### ACTION ITEM
All that should be output is the block of lines below from the line with "Wide blocks (156, 1464)" to the line with "Events (546, 2168)", both included, exactly as written.

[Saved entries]
--------------------------------------------------

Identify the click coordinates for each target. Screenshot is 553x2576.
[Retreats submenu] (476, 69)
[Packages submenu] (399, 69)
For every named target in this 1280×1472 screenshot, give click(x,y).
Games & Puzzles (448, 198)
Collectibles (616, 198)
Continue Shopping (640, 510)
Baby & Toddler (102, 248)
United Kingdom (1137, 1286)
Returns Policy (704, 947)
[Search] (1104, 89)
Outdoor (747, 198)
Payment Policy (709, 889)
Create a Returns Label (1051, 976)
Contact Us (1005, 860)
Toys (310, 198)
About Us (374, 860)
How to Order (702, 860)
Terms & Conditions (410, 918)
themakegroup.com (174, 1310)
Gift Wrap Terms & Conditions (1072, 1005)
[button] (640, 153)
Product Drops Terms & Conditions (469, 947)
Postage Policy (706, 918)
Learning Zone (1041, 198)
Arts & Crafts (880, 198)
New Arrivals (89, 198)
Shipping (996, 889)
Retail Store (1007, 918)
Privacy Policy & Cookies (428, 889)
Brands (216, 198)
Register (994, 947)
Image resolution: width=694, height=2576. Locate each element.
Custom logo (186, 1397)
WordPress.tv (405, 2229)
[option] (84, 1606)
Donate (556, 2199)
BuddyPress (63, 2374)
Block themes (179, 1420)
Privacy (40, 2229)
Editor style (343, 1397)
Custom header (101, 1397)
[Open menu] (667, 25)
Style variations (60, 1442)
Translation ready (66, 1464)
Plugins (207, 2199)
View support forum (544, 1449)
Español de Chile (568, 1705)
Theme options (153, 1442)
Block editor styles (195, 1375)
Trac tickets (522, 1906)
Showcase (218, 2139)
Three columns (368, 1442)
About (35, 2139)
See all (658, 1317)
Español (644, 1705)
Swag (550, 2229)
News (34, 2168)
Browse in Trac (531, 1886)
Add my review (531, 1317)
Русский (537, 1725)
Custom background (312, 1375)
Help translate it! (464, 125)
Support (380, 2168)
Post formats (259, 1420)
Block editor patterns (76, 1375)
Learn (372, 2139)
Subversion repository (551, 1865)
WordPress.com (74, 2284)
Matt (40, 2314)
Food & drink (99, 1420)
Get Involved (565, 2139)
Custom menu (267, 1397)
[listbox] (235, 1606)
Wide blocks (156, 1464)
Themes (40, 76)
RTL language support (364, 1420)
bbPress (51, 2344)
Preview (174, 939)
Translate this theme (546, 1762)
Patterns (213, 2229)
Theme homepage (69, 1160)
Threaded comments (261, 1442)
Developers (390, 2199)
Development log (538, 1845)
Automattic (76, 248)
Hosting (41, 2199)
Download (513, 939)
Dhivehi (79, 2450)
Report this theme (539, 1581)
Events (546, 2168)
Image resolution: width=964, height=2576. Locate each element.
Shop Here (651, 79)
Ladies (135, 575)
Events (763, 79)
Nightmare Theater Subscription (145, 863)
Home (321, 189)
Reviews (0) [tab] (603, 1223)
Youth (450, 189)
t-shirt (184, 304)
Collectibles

--------------------------------------------------

### EXERCISE ANSWER
Wide blocks (156, 1464)
Themes (40, 76)
RTL language support (364, 1420)
bbPress (51, 2344)
Preview (174, 939)
Translate this theme (546, 1762)
Patterns (213, 2229)
Theme homepage (69, 1160)
Threaded comments (261, 1442)
Developers (390, 2199)
Development log (538, 1845)
Automattic (76, 248)
Hosting (41, 2199)
Download (513, 939)
Dhivehi (79, 2450)
Report this theme (539, 1581)
Events (546, 2168)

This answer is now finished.